TASK REQUIREMENTS ::
Exact transcription with no images: write out all of the entries below.

EXERCISE DATA ::
⁂

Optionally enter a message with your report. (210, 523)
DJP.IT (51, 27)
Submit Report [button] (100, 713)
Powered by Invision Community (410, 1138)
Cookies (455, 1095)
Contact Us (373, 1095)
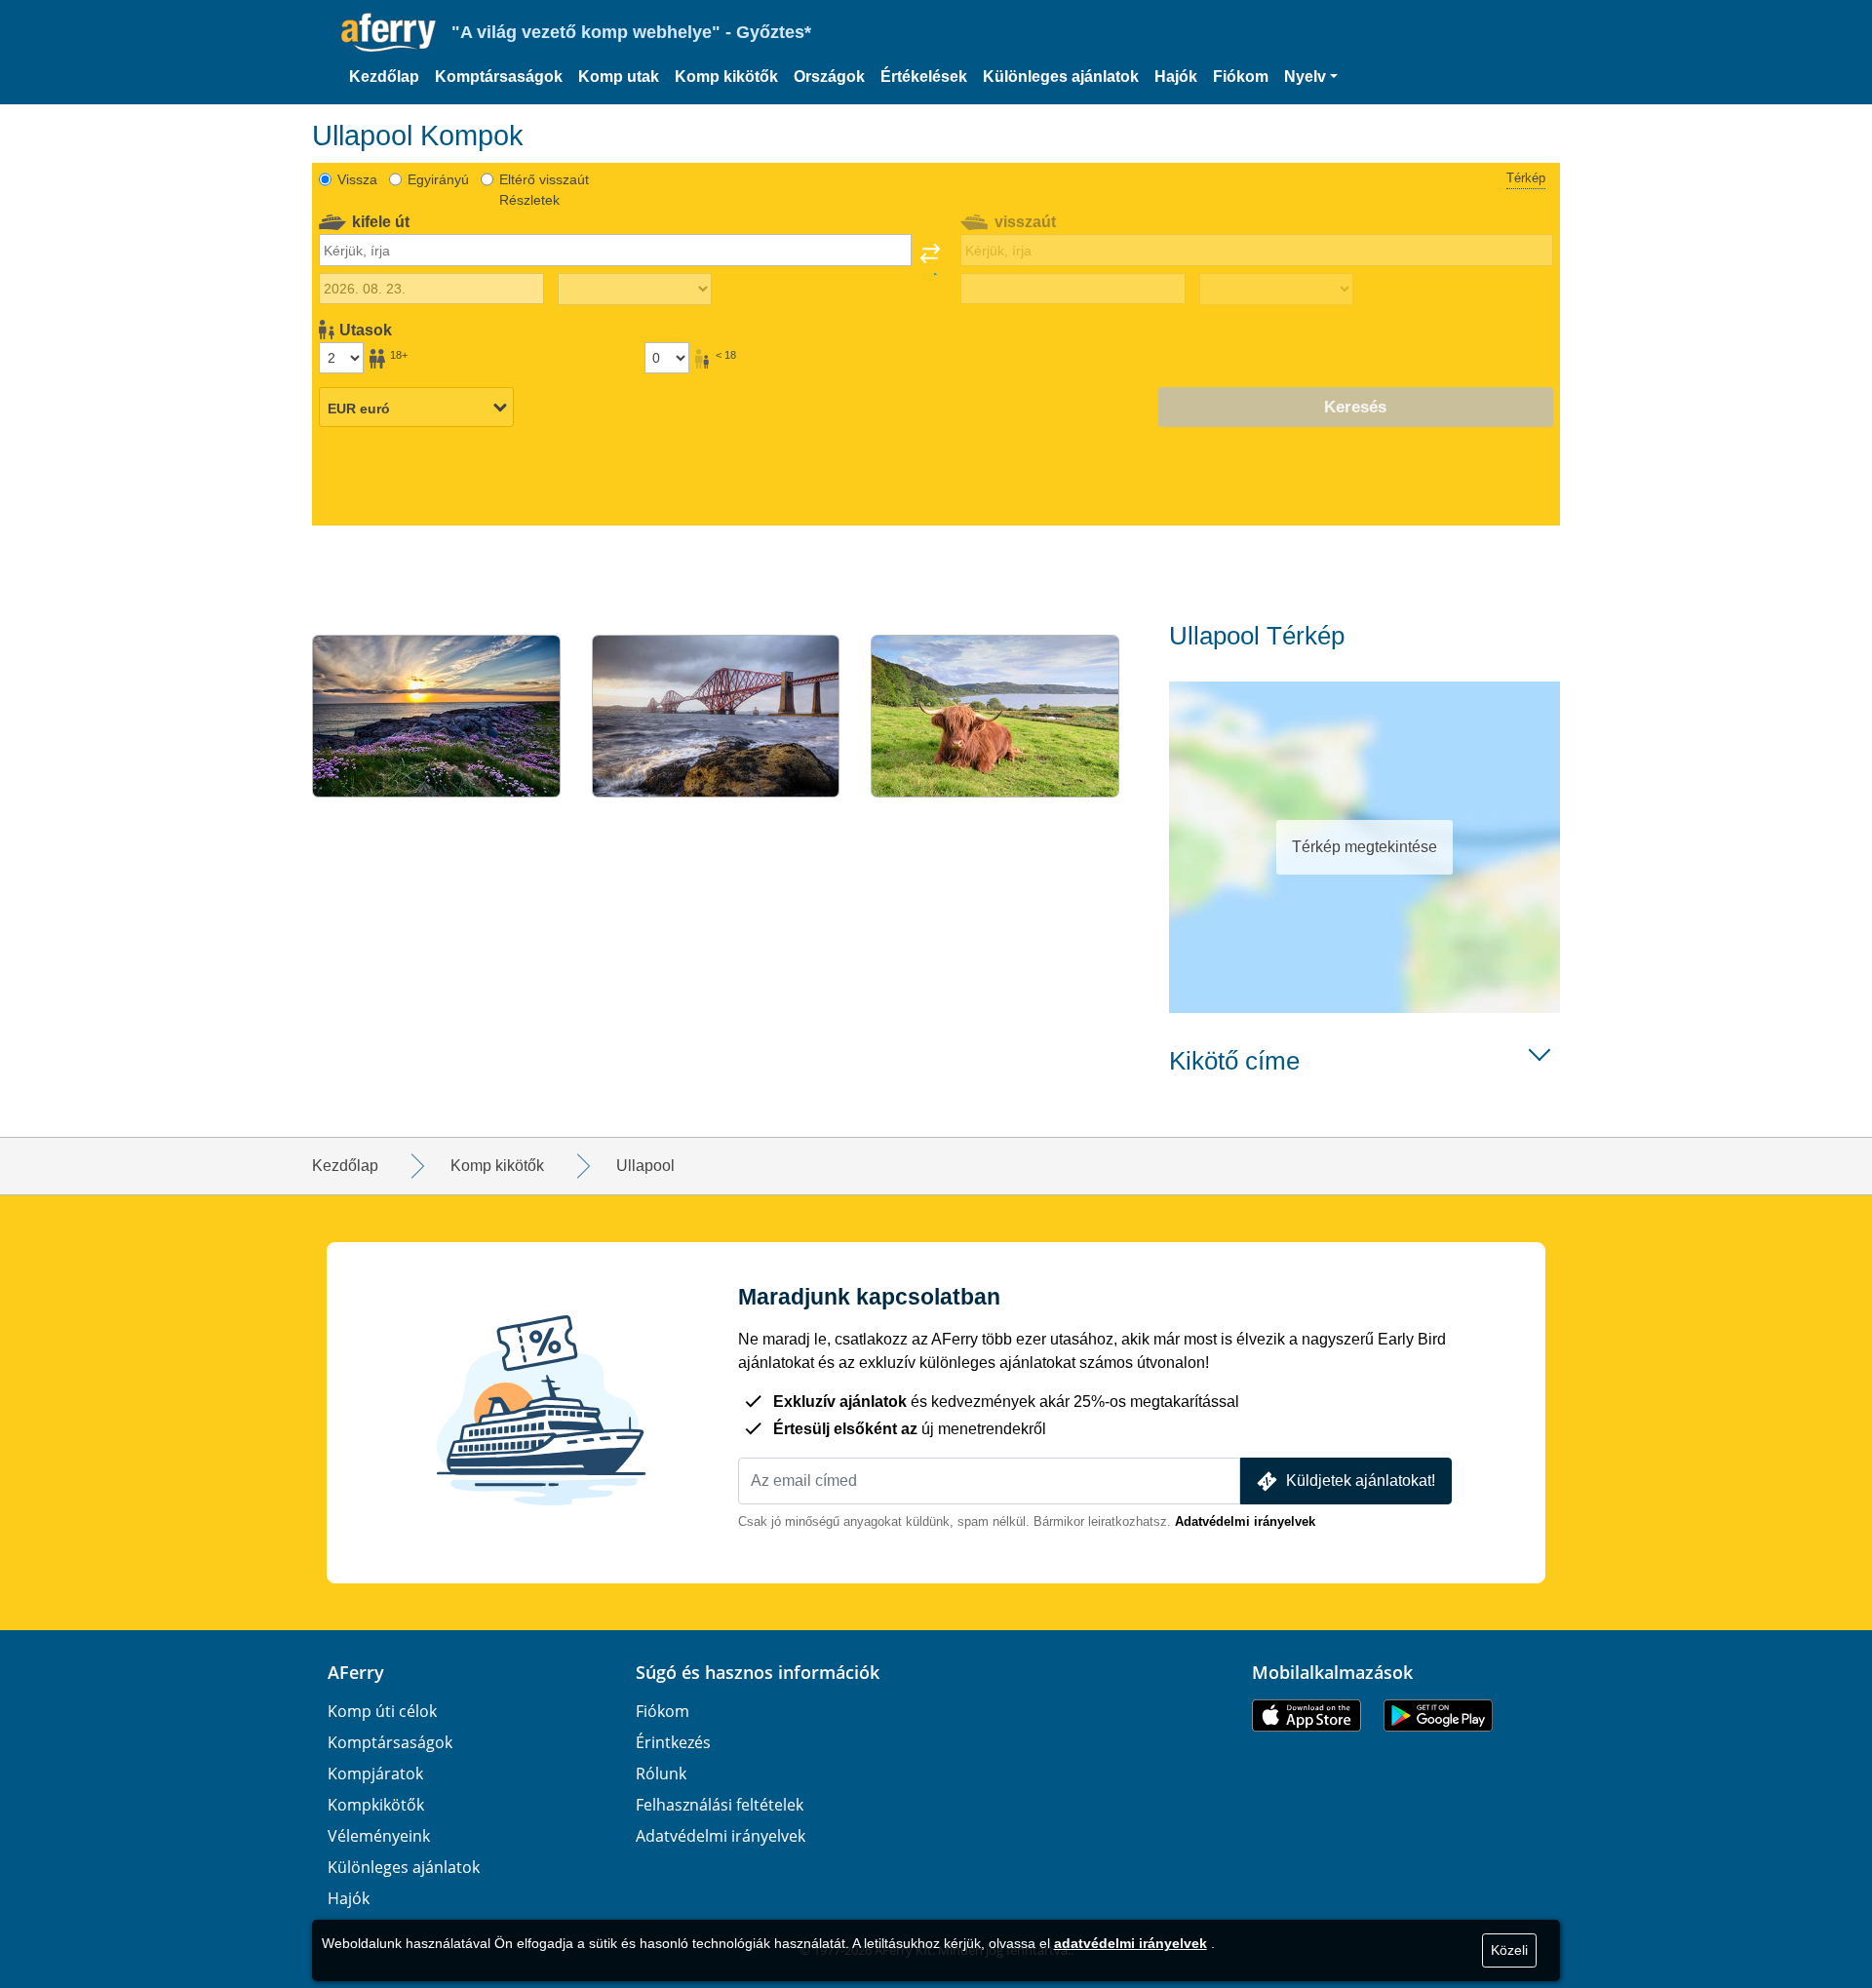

⁂

FINAL ANSWER ::
Optionally enter a message with your report. (210, 523)
DJP.IT (51, 27)
Submit Report [button] (100, 713)
Powered by Invision Community (410, 1138)
Cookies (455, 1095)
Contact Us (373, 1095)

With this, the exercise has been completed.